Other potential candidates have declined to run. Nikki Haley, who recently suspended her campaign for the Republican presidential nomination, would warrant “serious consideration,” said No Labels co-chair Joe Lieberman. But Haley has repeatedly shot down any speculation about third-party or independent ambitions, including in conversation with the Deseret News last week.
“I’m a Republican. You go on a No Labels ticket, what does that mean? A Democrat vice president,” she said. “That’s not who I am. I’m a conservative. I’ve always been a hardcore Republican. I think that this is about the party and this is about the country, and the only way to do it is to do it the right way.”
Other rumored candidates, like Joe Manchin and Larry Hogan, have also announced that they would not be pursuing a No Labels candidacy. Manchin, a Democratic senator from West Virginia, launched a “listening tour” across the country after announcing his intention not to run for reelection this fall, but later decided he did not want to act as a “spoiler” candidate. And Hogan, the former Republican governor of Maryland, recently announced a Senate campaign.
Two Utahns were rumored as potential No Labels candidates — but both have since said they would not run. Mitt Romney was mentioned by Manchin as a potential running mate, but Romney said he “will not be running.” And Huntsman, who appeared with Manchin last summer at a No Labels event, told the Deseret News he has no plans of running, either.
Other high-profile governors, like New Hampshire’s Chris Sununu and Iowa’s Kim Reynolds, have endorsed Trump’s candidacy.
That leaves a narrow group of moderate politicians with the requisite name recognition to launch a presidential campaign, with less than eight months until Election Day.
But just as essential as finding a candidate will be securing ballot access. Requirements for getting on the ballot are up to the jurisdiction of each state, and No Labels has a goal of getting “on 50 state ballots and the District of Columbia.” But their efforts have hit some snags: in addition to labyrinthian state laws, No Labels asserts it is the victim of “alleged illegal conspiracy” on the party of “activists and artists and party officials” who are keeping it from ballot access. No Labels filed a formal complaint with the Department of Justice in January.
The difficulty of securing ballot lines in each state may have shifted No Labels’ strategy, Politico’s Daniel Lippman notes.
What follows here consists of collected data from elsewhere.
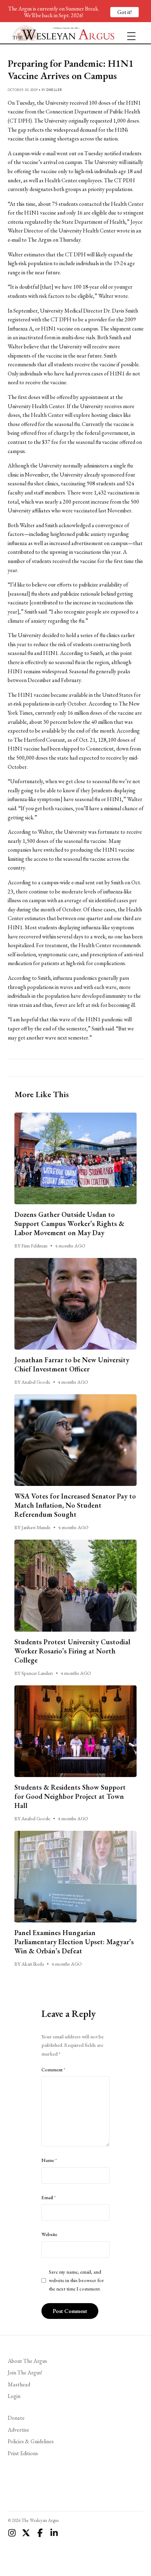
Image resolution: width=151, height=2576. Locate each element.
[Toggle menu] (129, 33)
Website (49, 2234)
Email (48, 2197)
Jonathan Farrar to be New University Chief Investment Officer (71, 1364)
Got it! (124, 12)
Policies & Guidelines (31, 2441)
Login (14, 2396)
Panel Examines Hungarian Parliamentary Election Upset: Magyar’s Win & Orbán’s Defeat (74, 1941)
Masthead (19, 2384)
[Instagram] (12, 2533)
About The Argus (27, 2361)
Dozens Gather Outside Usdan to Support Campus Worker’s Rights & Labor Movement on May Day (69, 1223)
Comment (53, 2069)
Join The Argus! (25, 2372)
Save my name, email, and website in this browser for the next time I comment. (76, 2280)
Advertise (18, 2429)
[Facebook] (40, 2533)
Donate (16, 2417)
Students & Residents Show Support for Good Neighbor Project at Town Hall (70, 1796)
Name (49, 2160)
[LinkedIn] (54, 2533)
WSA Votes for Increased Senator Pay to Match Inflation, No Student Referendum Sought (75, 1505)
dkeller (54, 90)
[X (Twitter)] (26, 2533)
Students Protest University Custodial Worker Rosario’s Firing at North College (72, 1651)
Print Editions (23, 2453)
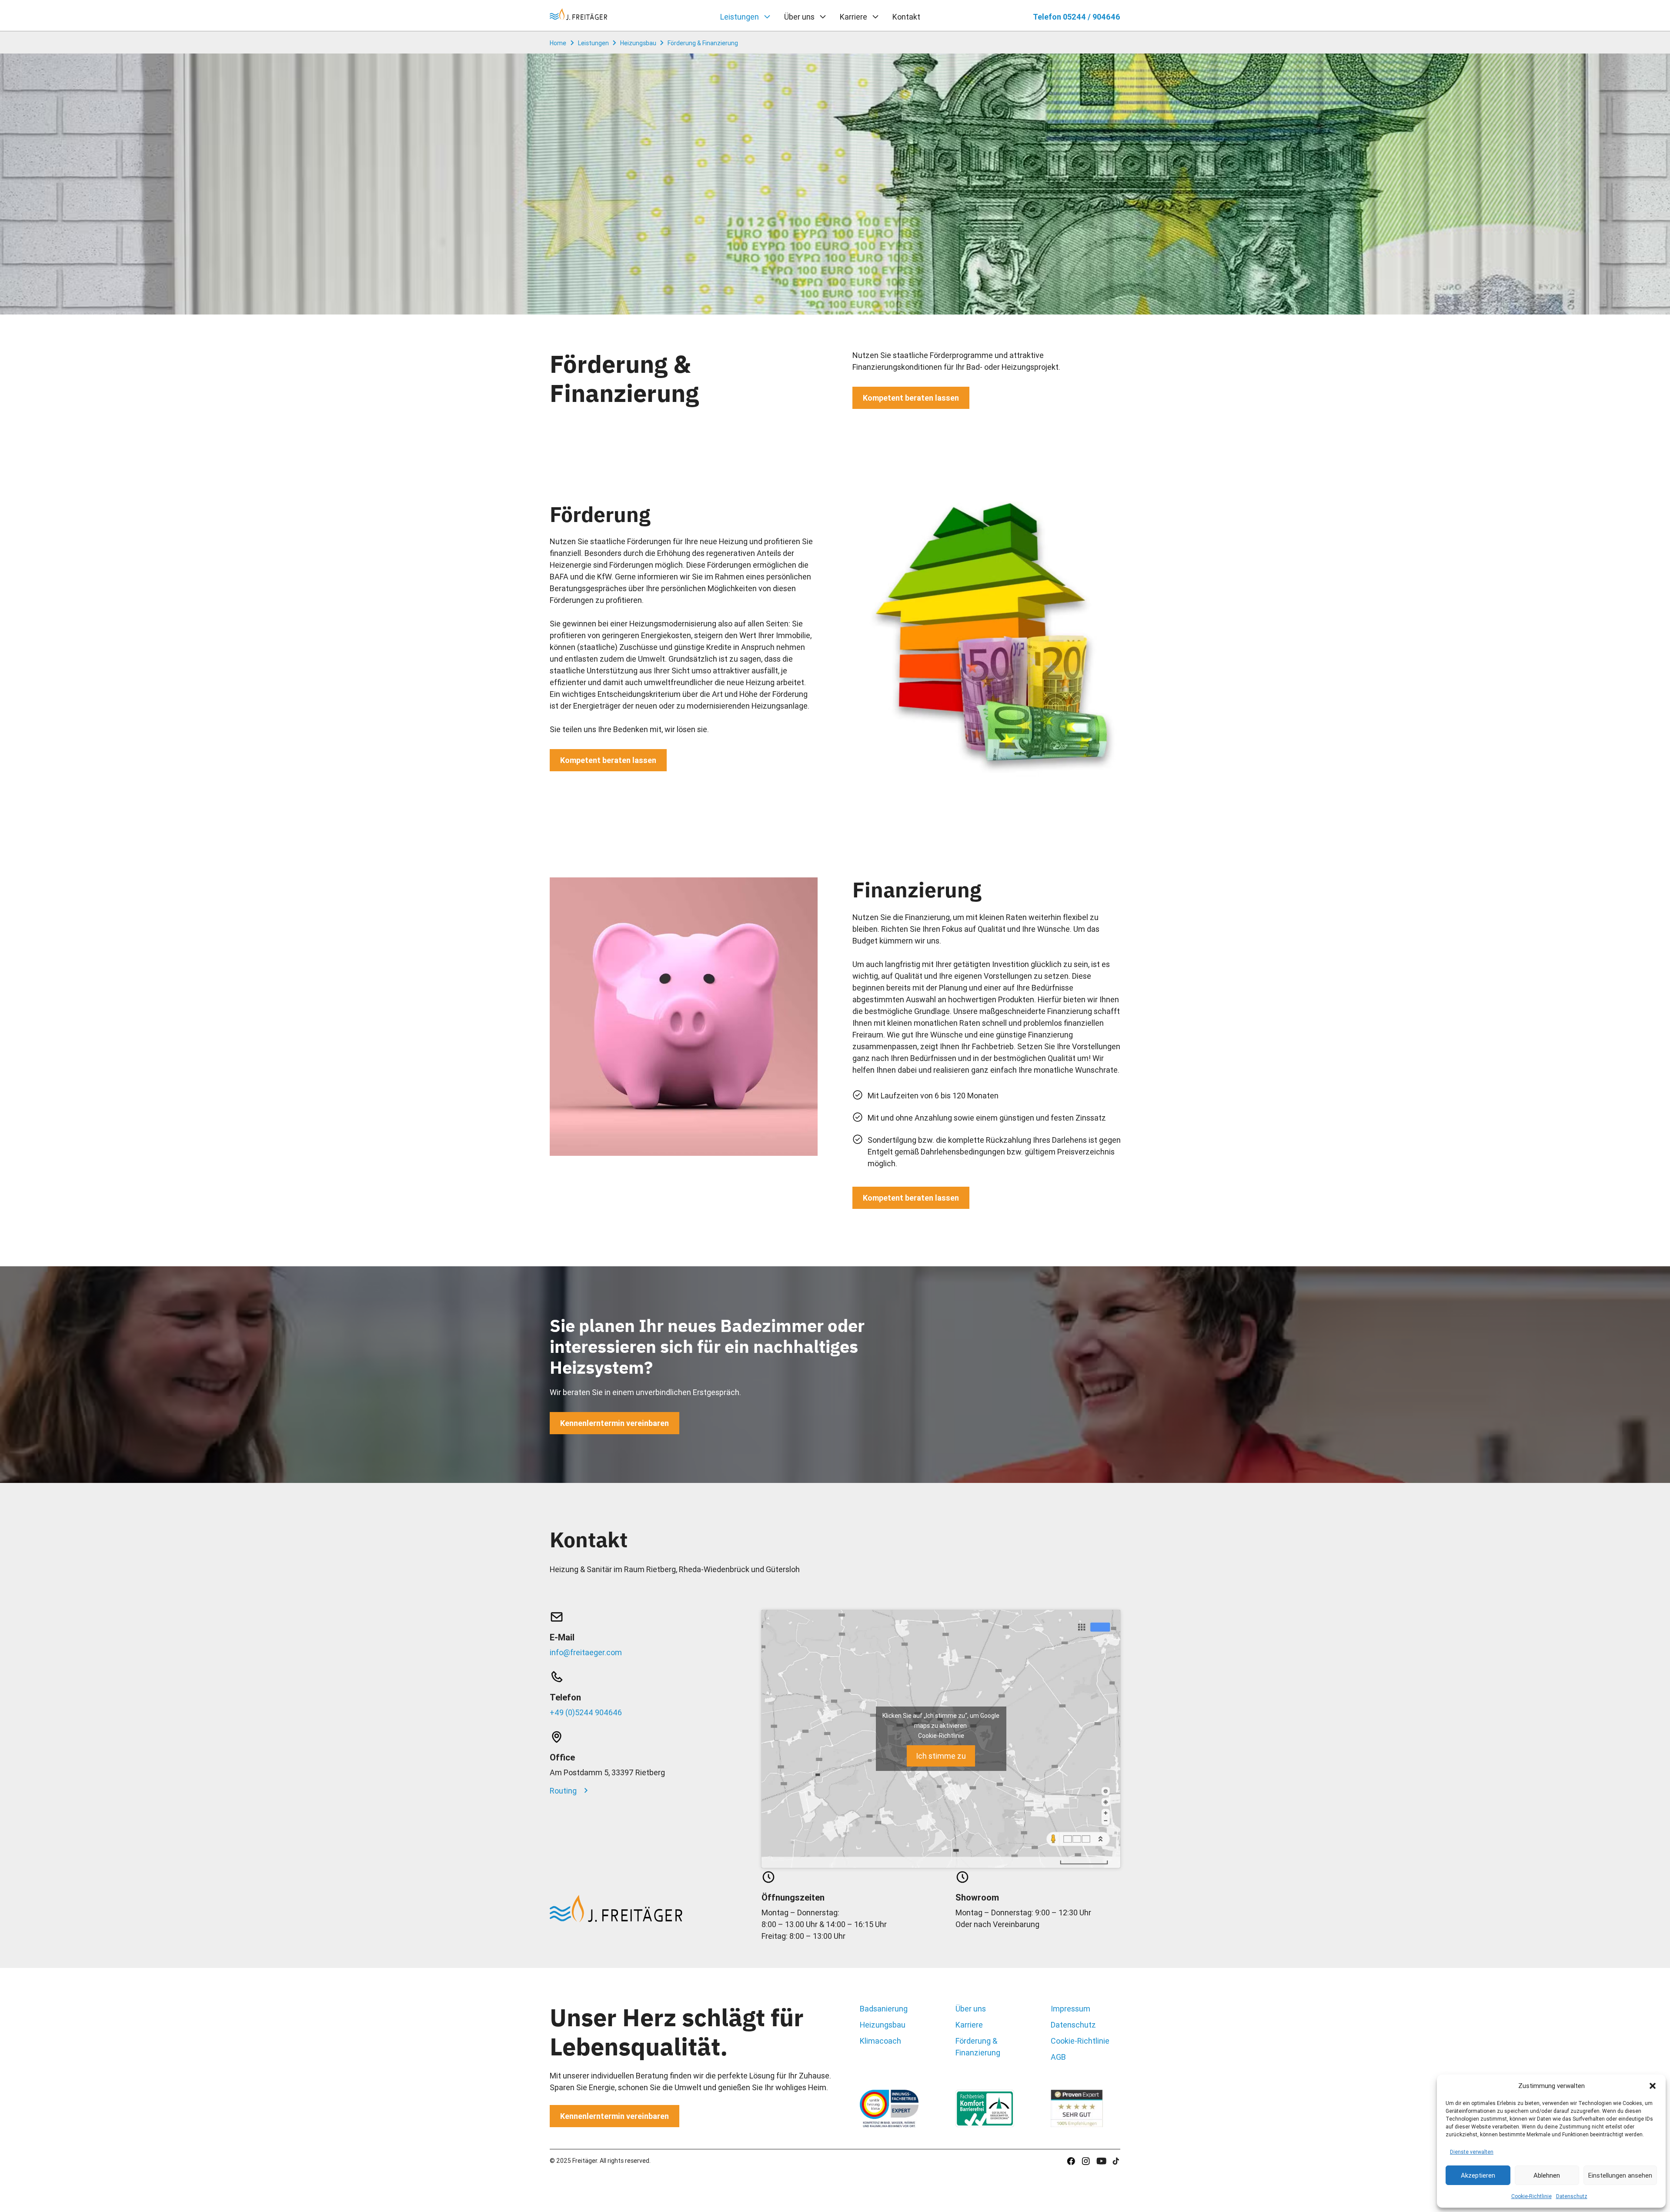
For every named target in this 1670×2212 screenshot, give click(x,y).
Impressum (1070, 2009)
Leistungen (739, 17)
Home (558, 43)
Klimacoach (880, 2041)
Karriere (853, 17)
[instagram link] (1071, 2161)
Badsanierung (884, 2009)
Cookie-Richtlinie (1531, 2196)
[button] (1652, 2085)
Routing (563, 1791)
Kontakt (906, 17)
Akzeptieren (1478, 2175)
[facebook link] (1086, 2161)
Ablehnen (1546, 2175)
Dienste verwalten (1471, 2151)
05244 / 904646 (1076, 17)
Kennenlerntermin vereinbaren (614, 1423)
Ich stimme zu (941, 1756)
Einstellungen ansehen (1620, 2175)
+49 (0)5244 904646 (586, 1712)
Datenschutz (1571, 2196)
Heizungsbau (882, 2025)
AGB (1058, 2057)
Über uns (799, 17)
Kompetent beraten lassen (911, 398)
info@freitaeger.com (586, 1652)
In an op-ed in the Dallas Morning News last week, Jacobsen wrote, “We have a strategy to get on the majority of state ballots for an independent presidential ticket,” a deviation from the organization’s previous assertion to get “on 50 state ballots.”
No Labels chief strategist Ryan Clancy stood by the group’s original goal. “If No Labels puts up a Unity ticket it will be on the ballot in all 50 states,” he told the Deseret News. “But as we have said repeatedly, No Labels will only be securing ballot access in 33 states because most of the remaining states require a named candidate to get on the ballot. The Unity ticket campaign would be in charge of getting ballot access in the remainder of the states and they would have more than enough time to do it.”